Huntington’s disease (HD) is caused by the abnormal expansion of CAG repeats in the huntingtin gene (HTT), leading to the production of the mutant huntingtin protein (mHTT) containing a polyglutamine sequence in its N-terminus. The pathogenic mechanisms driving HD are complex and not entirely understood. While mouse models carrying mutant HTT offer valuable insights into HD pathogenesis, many of these models do not exhibit the pronounced neurodegeneration typical of HD patients. We have established HD knock-in pigs that faithfully replicate selective neurodegeneration seen in HD. Employing gene therapy to eliminate the mutant gene in HD knock-in pigs can produce effective therapeutic outcomes. Additionally, we have developed a strategy to target mutant HTT using an intracellular antibody directed to the lysosome for degradation, demonstrating promising therapeutic effects on HD pathology.

Selected Papers:

1. Yan S, Tu Z, Liu Z, Fan N, Yang H, Yang S, Yang W, Zhao Y, Ouyang Z, Lai C, Yang H, Li L, Liu Q, Shi H, Xu G, Zhao H, Wei H, Pei Z, Li S, Lai L, Li XJ. A Huntingtin Knockin Pig Model Recapitulates Features of Selective Neurodegeneration in Huntington's Disease. 2018 May 3;173(4):989-1002.e13.
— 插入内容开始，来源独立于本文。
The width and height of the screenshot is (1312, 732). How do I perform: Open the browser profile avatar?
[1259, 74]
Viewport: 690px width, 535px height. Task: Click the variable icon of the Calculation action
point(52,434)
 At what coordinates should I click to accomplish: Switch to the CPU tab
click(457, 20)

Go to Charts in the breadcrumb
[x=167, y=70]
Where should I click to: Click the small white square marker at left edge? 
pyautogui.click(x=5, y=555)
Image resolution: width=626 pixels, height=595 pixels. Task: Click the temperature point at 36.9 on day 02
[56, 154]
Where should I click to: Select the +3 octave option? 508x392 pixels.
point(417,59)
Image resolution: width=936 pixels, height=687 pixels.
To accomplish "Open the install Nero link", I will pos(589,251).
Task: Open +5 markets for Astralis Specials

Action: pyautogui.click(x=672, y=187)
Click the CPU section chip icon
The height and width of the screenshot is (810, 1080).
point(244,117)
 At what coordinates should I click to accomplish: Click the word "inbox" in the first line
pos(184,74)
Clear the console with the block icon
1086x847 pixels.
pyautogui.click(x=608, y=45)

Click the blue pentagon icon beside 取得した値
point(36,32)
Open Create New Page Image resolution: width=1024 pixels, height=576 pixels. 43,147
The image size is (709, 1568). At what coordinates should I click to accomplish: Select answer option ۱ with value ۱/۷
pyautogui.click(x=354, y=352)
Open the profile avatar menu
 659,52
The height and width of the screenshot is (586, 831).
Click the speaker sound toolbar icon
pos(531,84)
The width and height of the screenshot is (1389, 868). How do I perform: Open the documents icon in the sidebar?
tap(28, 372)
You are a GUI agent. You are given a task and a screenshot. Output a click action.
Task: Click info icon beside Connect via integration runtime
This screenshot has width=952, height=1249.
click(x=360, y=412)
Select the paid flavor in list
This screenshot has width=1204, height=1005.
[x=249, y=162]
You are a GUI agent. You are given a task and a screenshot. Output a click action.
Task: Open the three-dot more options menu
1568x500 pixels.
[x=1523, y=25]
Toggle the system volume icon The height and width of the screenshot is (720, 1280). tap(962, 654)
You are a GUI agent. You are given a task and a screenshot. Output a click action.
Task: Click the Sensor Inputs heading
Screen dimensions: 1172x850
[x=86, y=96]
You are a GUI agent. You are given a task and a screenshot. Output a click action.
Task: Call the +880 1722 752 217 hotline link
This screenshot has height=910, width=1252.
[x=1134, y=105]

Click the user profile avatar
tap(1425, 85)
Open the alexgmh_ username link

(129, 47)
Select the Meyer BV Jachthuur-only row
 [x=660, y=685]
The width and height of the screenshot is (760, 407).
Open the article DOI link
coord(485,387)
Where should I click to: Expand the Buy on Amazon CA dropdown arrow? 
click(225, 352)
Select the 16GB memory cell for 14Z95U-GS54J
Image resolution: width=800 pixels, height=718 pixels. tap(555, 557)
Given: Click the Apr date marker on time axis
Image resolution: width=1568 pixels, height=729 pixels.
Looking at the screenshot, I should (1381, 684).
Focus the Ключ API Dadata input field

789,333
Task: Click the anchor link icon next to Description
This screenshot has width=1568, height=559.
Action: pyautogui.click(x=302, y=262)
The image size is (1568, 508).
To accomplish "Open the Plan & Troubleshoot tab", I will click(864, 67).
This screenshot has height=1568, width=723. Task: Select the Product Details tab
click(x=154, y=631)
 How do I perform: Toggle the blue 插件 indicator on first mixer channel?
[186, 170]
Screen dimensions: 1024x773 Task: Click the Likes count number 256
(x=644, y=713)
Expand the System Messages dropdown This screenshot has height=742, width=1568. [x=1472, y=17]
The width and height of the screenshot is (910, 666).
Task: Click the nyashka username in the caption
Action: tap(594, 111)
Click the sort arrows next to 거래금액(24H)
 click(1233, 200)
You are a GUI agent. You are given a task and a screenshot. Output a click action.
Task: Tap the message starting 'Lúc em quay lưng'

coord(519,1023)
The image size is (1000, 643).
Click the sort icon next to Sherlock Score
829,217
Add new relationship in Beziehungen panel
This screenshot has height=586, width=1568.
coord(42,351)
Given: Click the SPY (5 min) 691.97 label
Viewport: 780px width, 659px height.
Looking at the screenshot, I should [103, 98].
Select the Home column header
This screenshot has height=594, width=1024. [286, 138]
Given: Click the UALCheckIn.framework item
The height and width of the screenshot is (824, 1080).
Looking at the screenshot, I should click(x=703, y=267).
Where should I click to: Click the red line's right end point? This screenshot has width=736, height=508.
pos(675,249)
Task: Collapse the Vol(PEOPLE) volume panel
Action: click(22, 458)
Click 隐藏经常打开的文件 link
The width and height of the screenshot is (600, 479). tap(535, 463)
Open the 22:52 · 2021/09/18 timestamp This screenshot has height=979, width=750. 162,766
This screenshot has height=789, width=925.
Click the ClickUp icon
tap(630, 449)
2. Yan S, Zheng X, Lin Y, Li C, Liu Z, Li J, Tu Z, Zhao Y, Huang C, Chen Y, Li J, Song X, Han B, Wang W, Liang W, Lai L, Li XJ, Li S.Cas9-mediated replacement of expanded CAG repeats in a pig model of Huntington's disease. Nat Biomed Eng. 2023 May;7(5):629-646.

3. Li C, Lin Y, Chen Y, Song X, Zheng X, Li J, He J, Chen X, Huang C, Wang W, Wu J, Wu J, Gao J, Tu Z, Li XJ, Yan S, Li S. A Specific Mini-Intrabody Mediates Lysosome Degradation of Mutant Huntingtin.Adv Sci (Weinh). 2023 Nov;10(31):e2301120.